> [Exercise instructions]
(1) In the American Heritage Dictionary text, copy the passage that begins at the words "The American Heritage" and ends after the words "entries and meanings.".
(2) In the American Heritage Dictionary text, how many people made up the usage panel the AHD relied on?

> [Document segment]
════════════════════

The American Heritage Dictionary of the English Language (AHD) is an American dictionary of English published by Boston publisher Houghton Mifflin, the first edition of which appeared in 1969. Its creation was spurred by the controversy over the perceived permissiveness of the Webster's Third New International Dictionary. The third edition included over 350,000 entries and meanings.

History 
James Parton (1912–2001) was a grandson of the English-born American biographer James Parton (1822–1891). He was the founder, publisher and co-owner of the magazines American Heritage and Horizon, and was appalled by the permissiveness of Webster's Third, published in 1961. (Webster's Third presented all entries without labeling them correct or incorrect.) Parton tried to buy the G. and C. Merriam Company so that he could undo the changes. When that failed, he contracted with Houghton to publish a new dictionary. The AHD was edited by William Morris and relied on a usage panel of 105 writers, speakers, and eminent persons chosen for their well-known conservatism in the use of language. However, Morris made inconsistent use of the panels, often ignoring their advice and inserting his own opinions.

Linguistics
The AHD broke ground among dictionaries by using corpus linguistics for compiling word frequencies and other information. It took the innovative step of combining prescriptive information (how language should be used) and descriptive information (how it actually is used). The descriptive information was derived from  actual texts.

Citations were based on a million-word, three-line citation database prepared by Brown University linguist Henry Kučera.

════════════════════

> [Excerpted records]
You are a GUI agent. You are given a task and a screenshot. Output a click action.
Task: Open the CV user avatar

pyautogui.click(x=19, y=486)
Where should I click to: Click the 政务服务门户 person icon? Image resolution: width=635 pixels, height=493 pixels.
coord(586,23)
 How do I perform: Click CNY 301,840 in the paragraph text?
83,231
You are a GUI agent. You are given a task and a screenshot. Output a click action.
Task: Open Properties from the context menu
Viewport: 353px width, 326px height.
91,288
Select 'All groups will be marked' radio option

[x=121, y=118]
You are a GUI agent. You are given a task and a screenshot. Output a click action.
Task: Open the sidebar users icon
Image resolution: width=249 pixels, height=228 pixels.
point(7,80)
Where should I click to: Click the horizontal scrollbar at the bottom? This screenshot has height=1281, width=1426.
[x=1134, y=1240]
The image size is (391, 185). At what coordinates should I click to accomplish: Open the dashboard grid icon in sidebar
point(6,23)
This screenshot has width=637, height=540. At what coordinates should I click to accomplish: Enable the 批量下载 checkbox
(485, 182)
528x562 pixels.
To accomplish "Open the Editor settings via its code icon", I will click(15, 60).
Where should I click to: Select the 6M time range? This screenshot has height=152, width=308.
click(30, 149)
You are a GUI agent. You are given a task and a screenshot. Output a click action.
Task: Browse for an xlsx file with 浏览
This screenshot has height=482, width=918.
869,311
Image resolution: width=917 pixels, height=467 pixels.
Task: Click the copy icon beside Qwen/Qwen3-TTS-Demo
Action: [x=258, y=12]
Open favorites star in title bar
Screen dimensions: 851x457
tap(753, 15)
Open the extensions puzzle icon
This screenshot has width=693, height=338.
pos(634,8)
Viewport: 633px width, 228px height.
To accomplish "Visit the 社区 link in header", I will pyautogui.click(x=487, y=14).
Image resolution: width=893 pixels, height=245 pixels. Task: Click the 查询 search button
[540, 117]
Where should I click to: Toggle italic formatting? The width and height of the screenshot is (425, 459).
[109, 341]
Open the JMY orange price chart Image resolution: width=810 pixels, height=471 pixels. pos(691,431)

════════════════════

> [Answers below]
(1)
The American Heritage Dictionary of the English Language (AHD) is an American dictionary of English published by Boston publisher Houghton Mifflin, the first edition of which appeared in 1969. Its creation was spurred by the controversy over the perceived permissiveness of the Webster's Third New International Dictionary. The third edition included over 350,000 entries and meanings.

(2) 105